May 29, 2011 at 8:43 pm (C (1 star, edible), Miso, Ron Pickarski, Summer recipes, Tofu)


I have no idea why Ron Pickarski names this “Swiss Steak”.  It’s basically tofu smothered in a vegetably tomato sauce.  Is that how the Swiss eat their steaks?  It seems more Italian.   In any case, Pickarski says that this is one of his favorite everyday foods, so I thought it was worth a try.

Ingredients:

  • 2 Tbs. sesame or canola oil
  • 1 1/2 cups sliced fresh mushrooms
  • 1 cup halved and sliced onions
  • 1 cup diced green bell peppers
  • 2 Tbs. minced garlic
  • 1 Tbs. chopped basil
  • 1/4 cup dark barley miso dissolved in 1/4 cup water
  • 2 cups tomato puree
  • 1 cup water
  • 1/2 tsp. black pepper
  • 4 tomatoes, blanched, peeled, seeded, and chopped (optional)
  • 4 to 6 tsp. tamari
  • 4 pieces of firm tofu, 2 ounces each
  • 1/4 cup sesame oil

Instructions:

  1. Heat 2 Tbs. of oil in a medium saucepan.  Saute the mushrooms, onions, bell peppers, and garlic with the basil for 5 to 8 minutes.  Stir in the dissolved miso.  Then add the tomato puree, water, pepper, and fresh tomatoes.  Simmer for 5 minutes.
  2. Pour the tamari over the tofu pieces, distributing it evenly.  Heat the 1/4 cup of sesame oil in a skillet.  Saute the tofu on both sides until golden brown.
  3. Place a little sauce in an 8-inch square baking dish, place the tofu on the sauce, and cover with the remaining sauce.  Cover the dish and bake at 350 F for 20 to 25 minutes.  (If the sauce begs to evaporate and doesn’t look appetizing, add more water.)
  4. Serve hot with mashed potatoes and a green vegetable.

My notes:

I found this recipe confusing.  Where is the tofu supposed to be when you pour the tamari oil over it?  Also, the amount of sauce (and oil) seemed way too high for only 4 small pieces of tofu! I doubled the amount of tofu, used only 2 Tbs. of red miso, and didn’t blanch, peel, or seed my tomatoes.

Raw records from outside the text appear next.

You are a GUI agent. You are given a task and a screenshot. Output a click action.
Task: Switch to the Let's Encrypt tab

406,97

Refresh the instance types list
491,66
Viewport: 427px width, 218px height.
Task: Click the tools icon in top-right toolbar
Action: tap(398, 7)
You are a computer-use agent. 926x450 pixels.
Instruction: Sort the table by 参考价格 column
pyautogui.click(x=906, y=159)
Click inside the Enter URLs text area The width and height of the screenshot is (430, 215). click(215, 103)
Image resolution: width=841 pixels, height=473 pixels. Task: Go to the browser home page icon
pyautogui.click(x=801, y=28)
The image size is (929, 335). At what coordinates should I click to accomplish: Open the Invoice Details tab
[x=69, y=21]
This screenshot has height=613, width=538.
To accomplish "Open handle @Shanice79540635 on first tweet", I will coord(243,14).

They don’t sell tomato puree here in Germany so I just pureed some canned tomatoes in their juice. The tomato sauce was tasty (if very rich), but I thought it could use some olives.  I did like the addition of a little miso in the tomato sauce.  (That said, Pickarski seems to call for miso in just about every recipe, and it often leads to too much salt for me.  That’s why I cut the miso in half for this recipe.)

The tofu browned nicely, but after baking it in the sauce the crispness was completely gone.  I don’t at all understand the point of crisping the tofu.  In fact, the tofu was the weakest point in this dish.  It didn’t really absorb the sauce and it basically just tasted like plain, unseasoned tofu.   The dish was, however, extremely filling, probably because of all the oil.

I wouldn’t make this recipe again, although I might use the tomato sauce recipe for another dish.

Rating: B-

Derek: B

1 Comment

  1. MJ Rogers said,

    Found this while looking for vegetarian swiss steak recipes. The browning isn’t to crisp it but to give it color; the meat in traditional swiss steak is browned before braising it. It also gives flavor. “Swiss” doesn’t refer to the country but to a process of pounding out tough meat to make it more tender.